Now the cruel fact had to be faced; the only world I would see henceforth would be that conjured up by the imagination from memories of the past. Then the difficulties of the future crowded upon me. Even if I were not to see as other people do I should still have to eat; and dinners do not grow by the roadside, and if they did I could not see to pick them up.

"Well, Jim," I said to myself, "you are in a fine fix; what are you going to do to get those three square meals a day that you were accustomed to in civil life?" Then I began to wonder what particular street and what street corner in old Toronto would be best suited for selling matches, bootlaces, pencils, and postcards. While in this vein, I conjured up visions of cold, grey days, days when customers did not appear, and imagined myself led home at night without having enough to buy even a meal. My humour suggested strolling along the roadside singing doleful songs. I even chose a song, "The Blind Boy," by the late W. G. Chirgwin, on which I might try my voice.

All this passed through my mind while Captain Towse was still standing by my cot.

I was suddenly startled from my gruesome speculations by the captain asking me if I had made up my mind to go to St. Dunstan's. I had to confess that I did not know the place, where it was, or what it was for. Then he told me that he wished to take down some particulars regarding me. He wanted to know my full name, regimental number, when I was hit, where I received my wound, who was my next of kin, and many other particulars, all of which I, at that time, thought a most unnecessary and foolish proceeding.

While the Captain was questioning me, I heard a rapid, clicking sound following each of my answers. The noise fascinated me, and after a brief time I made bold to ask him what it was. The answer fairly staggered me.

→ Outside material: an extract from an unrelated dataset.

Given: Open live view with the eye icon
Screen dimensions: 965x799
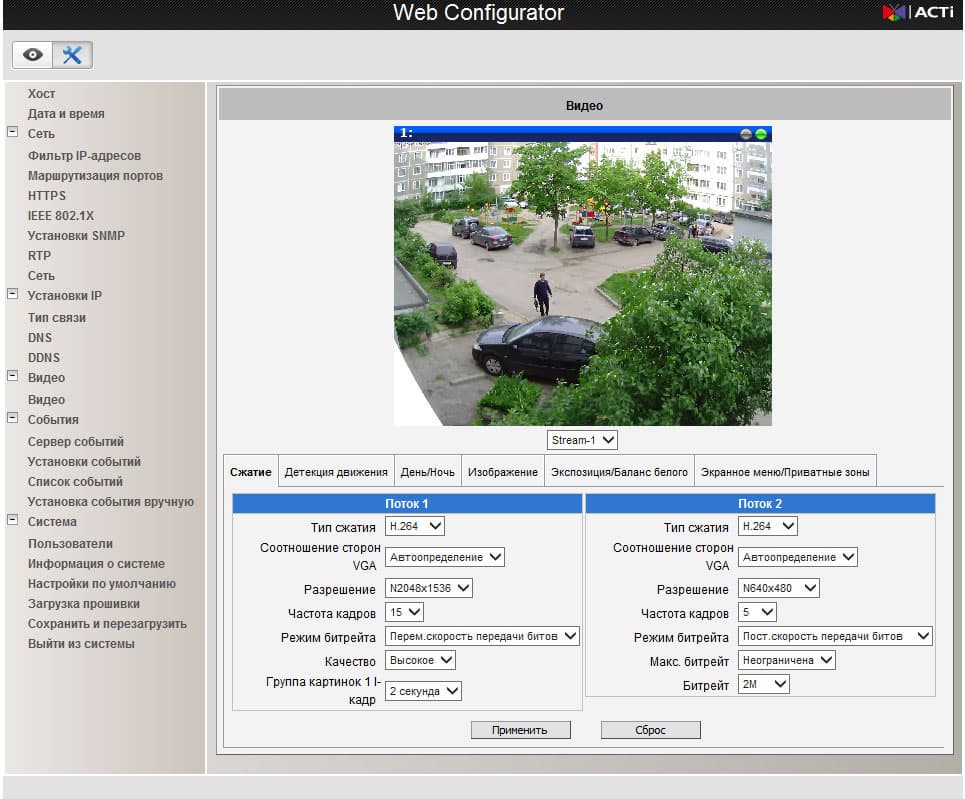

"It's a Braille machine," he replied. "I am writing down your answers."

I knew he was blind—blinder than any bat; and, in my ignorance, I asked him, in an irritated voice, if he thought that it was fair to try "to kid" a man who had just been told that he would never again have the use of his eyes. He uttered no word, but I had a feeling that a smile was playing on his lips; and the next moment the machine he had been operating was placed in my hands. He then began patiently to explain its use, and what a moment before had seemed an utter impossibility I realized to be a fact. Although the blind could not see, they at least had it in their power to put down their thoughts without the aid of a second party; and, not only that, the world of knowledge was no longer a sealed book—they could read as well as write. The eye had been accustomed to carry the printed word to the brain; now the finger tips could take the place of eyes. I now recalled that I had seen a blind man sitting at a street corner, running his fingers over the pages of a big book; but I had paid no heed to it, thinking it merely a fake performance to gain sympathy from the public. I told this to Captain Towse, and he replied kindly that I should soon learn much greater things about the blind. At St. Dunstan's, he said, there were about three hundred men, all more or less sightless, making baskets, mats, hammocks, nets, bags, and dozens of other useful articles, mending boots, doing carpentry, learning the poultry business, fitting themselves for massage work, and, what seemed to me most incredible, taking up stenography as an occupation.

The Boot-Repairing Workshop The Boot-Repairing Workshop

Men—men who could not see as did other men, were doing these things; straightway, the old street corner, the selling of matches and shoelaces, the street strolling singing in a cracked voice while twanging some tuneless instrument, vanished. Other men had risen above this crowning infirmity; why could not I. Boulogne and this meeting with Captain Towse had saved me. Gloom vanished, for the moment at any rate, and my whole being was animated by a great resolve—the resolve to win in the battle of life, even though I had to fight against fearful odds.